THE DISC: All you get is a dull making-of featurette and some trailers. The trailers were the best thing about the disc even though some of them were for similar low budget crap such as Art of War III for which they couldn't even get Wesley Snipes to come back again. (Oh wait; he's in prison right now, isn't he?)

WORTH IT? Hardwired is cheesy, seriously cheesy. The sets look sparse and cheap. The acting is really, really bad. (Maybe the Academy will ask for their statuette back one of these days as well!) The action scenes are lame and the special effects are sub par. The whole affair is seriously let down by a lack of proper budget. Worst of all though is the screenplay, which is content with regurgitating clichés from cyberpunk movies such as Hackers, The Net and Johnny Mnemonic from the 'Nineties. It's as if the screenwriter had a cool idea for an opening scene and an interesting future society, but had no idea whatsoever what to do with all these elements and then rummaged through his video collection for some inspiration.

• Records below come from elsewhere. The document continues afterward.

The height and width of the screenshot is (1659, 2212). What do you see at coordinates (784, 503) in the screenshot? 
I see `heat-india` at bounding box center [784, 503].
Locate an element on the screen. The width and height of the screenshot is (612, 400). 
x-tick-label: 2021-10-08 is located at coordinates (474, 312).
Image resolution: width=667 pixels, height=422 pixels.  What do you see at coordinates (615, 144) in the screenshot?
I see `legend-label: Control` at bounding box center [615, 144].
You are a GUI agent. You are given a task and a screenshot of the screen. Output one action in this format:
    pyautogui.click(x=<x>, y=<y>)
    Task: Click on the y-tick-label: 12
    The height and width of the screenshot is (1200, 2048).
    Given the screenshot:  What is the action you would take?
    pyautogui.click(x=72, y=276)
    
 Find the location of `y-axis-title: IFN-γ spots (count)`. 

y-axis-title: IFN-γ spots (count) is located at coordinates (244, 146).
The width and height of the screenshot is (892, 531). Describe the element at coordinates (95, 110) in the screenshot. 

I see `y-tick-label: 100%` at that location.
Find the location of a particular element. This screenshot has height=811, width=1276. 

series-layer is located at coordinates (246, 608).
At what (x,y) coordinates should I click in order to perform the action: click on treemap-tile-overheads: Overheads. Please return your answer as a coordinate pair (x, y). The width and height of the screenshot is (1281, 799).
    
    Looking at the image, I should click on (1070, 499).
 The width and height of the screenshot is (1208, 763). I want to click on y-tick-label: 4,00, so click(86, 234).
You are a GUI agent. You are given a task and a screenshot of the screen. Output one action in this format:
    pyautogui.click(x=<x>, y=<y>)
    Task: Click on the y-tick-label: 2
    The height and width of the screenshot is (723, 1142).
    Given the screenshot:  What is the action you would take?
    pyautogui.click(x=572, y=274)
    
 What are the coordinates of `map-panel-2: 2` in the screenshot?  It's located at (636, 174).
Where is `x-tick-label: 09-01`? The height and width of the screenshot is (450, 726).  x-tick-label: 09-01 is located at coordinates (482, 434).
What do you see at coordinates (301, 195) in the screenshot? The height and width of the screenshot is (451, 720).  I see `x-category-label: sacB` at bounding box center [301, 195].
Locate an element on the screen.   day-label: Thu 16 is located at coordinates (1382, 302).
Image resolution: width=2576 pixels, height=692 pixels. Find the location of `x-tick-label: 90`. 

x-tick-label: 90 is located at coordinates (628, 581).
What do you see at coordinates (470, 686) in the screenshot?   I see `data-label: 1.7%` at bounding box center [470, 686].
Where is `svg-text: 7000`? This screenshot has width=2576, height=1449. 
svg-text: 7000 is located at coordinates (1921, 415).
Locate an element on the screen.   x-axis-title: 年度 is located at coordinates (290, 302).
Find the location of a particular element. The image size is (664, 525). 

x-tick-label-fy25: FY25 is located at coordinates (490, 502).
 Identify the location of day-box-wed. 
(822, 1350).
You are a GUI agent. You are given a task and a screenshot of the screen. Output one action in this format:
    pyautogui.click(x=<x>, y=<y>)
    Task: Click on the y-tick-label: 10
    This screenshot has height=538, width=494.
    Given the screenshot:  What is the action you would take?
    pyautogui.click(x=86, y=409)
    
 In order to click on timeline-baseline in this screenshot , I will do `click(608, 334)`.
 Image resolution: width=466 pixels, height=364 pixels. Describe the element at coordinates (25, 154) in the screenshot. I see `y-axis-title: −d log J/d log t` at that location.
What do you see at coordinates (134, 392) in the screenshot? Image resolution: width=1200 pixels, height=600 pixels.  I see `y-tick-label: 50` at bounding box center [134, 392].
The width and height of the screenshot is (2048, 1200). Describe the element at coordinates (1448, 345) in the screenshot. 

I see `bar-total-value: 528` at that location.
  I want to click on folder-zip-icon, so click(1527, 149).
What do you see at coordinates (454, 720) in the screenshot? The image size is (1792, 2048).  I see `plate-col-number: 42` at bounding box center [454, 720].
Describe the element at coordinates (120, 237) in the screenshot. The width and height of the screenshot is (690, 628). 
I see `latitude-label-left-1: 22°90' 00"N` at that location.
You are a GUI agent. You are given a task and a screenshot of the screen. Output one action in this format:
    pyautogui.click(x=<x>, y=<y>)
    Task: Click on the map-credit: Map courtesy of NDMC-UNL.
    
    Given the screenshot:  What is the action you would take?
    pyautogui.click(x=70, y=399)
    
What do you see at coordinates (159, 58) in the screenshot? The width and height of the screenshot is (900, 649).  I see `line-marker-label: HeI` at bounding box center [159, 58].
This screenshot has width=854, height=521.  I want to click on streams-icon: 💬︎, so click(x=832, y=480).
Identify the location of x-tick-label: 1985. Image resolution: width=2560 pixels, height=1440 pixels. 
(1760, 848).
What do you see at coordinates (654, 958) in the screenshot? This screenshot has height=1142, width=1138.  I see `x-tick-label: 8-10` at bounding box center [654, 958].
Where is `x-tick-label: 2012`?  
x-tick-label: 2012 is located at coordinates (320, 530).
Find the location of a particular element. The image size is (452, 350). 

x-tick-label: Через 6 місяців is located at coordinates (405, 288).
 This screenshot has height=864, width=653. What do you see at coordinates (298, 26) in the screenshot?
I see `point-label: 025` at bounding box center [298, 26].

Cyberpunk is, like, so last century, dahling . . .

RECOMMENDATION: A sure sign of amateurism is when the director uses incessant soundtrack music without practically any silences in-between. Hardwired is one of those movies. On the plus side, the editing is never of the epilepsy inducing sort seen in low-budget action movies - another sign that the director is clueless. So one really ought to count one's blessings here.